Presentía que mi círculo viajero comenzaba a cerrarse y debia buscar otros horizontes más lejanos.


Seguir para el Norte ya no me apetecía. Angola, Congo, Nigeria, Ghana… ¿qué más podían ofrecerme? ¿O que huella podía yo dejar por allí..? No iba a seguir safariando, viendo pobreza sobre mugre y desidia, injusticias sociales imposibles de digerir, paisajes subsaharianos similares a los ya recorridos, época de lluvias y mosquitos con calor abrumador… ya no sería disfrute ni aprendizaje.

Entonces… ¿Para dónde seguir mi vida nómade? Esta propuesta que yo sola me impuse, que yo sola debo resolver…

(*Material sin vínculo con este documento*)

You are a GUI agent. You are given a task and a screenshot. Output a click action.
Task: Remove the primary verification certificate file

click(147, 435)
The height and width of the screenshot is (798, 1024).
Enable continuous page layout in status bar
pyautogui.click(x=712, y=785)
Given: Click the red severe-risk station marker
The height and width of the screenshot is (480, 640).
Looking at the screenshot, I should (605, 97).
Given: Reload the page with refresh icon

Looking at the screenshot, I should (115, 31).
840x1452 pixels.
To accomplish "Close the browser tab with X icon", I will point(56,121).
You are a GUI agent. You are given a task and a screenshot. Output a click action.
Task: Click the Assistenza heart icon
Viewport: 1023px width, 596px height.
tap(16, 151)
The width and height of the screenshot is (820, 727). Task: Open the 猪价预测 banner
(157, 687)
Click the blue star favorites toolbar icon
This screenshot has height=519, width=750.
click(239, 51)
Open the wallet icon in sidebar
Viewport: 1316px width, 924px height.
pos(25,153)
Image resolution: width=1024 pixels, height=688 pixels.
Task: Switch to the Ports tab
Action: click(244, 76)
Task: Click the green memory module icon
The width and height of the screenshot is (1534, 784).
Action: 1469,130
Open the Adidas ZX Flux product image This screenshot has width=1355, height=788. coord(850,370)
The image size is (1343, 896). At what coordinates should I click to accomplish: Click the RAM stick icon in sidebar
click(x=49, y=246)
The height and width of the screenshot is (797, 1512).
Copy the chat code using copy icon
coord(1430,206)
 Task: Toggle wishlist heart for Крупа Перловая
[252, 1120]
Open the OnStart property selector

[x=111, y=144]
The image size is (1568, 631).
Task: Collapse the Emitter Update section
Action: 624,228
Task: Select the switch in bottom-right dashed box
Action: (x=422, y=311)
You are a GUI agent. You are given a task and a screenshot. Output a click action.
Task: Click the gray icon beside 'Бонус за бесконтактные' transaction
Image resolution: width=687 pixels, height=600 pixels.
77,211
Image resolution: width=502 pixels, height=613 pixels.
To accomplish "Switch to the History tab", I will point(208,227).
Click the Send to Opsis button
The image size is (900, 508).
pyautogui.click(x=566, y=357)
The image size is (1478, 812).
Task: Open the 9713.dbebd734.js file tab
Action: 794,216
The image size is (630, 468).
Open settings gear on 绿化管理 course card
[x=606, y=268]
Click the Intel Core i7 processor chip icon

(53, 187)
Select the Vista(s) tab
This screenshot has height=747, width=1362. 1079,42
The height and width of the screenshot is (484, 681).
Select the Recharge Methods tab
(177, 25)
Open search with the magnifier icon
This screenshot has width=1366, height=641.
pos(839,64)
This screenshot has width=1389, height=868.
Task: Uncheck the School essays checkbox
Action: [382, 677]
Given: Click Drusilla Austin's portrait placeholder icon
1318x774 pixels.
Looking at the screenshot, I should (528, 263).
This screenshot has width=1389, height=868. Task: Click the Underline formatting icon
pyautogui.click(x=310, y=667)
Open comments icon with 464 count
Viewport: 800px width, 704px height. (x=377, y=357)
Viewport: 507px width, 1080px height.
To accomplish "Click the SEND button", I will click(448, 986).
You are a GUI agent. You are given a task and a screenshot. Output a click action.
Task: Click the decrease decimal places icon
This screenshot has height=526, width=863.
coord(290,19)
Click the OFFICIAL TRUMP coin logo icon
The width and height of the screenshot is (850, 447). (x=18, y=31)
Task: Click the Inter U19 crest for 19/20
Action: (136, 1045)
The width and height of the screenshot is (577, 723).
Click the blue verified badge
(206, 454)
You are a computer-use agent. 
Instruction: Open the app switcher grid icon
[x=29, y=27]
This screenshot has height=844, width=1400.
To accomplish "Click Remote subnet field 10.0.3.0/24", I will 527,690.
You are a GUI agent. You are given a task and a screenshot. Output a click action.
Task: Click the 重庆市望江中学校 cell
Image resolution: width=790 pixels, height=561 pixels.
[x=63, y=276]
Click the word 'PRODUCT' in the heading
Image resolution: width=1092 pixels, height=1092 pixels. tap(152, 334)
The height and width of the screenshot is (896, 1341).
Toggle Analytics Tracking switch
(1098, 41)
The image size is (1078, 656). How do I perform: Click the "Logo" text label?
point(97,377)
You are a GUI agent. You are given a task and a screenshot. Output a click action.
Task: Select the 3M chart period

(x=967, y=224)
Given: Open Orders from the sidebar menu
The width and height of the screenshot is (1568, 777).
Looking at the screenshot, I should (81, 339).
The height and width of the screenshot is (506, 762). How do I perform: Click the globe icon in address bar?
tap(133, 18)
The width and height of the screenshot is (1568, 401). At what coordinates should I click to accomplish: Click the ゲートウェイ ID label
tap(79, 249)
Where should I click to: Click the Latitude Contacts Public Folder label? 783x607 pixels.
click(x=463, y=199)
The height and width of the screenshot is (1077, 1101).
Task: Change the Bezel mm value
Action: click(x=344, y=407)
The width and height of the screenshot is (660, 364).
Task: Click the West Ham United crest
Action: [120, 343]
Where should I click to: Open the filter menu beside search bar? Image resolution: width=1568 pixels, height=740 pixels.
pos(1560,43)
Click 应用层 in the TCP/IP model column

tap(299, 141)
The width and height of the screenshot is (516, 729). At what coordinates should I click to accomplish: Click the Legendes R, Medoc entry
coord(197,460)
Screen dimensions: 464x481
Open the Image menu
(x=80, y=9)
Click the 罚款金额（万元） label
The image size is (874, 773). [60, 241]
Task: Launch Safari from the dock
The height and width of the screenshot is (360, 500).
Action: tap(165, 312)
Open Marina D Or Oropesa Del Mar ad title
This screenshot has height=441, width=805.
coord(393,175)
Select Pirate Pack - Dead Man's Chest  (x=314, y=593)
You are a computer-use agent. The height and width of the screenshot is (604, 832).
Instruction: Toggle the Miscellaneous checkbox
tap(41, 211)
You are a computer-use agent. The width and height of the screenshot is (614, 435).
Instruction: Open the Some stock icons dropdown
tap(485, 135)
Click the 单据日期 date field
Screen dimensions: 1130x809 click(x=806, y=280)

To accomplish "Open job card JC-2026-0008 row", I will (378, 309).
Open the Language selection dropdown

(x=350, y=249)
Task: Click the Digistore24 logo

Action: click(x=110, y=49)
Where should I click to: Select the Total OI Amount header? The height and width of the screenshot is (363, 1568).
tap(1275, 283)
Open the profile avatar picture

Necesitaba un “recreo”, un lugar calmo donde ordenar ideas, deseos, recuerdos, intenciones…

Un cierre de ciclo, entre agradecida por lo vivido y duelo por lo ya dejado atrás. Entre el punto final y la nueva frase que se iniciará…

La magia del internet me trajo hasta Penduka, pero esto se los cuento en la próxima entrada.

Les mando muchos pajaritos revolotéandoles el alma!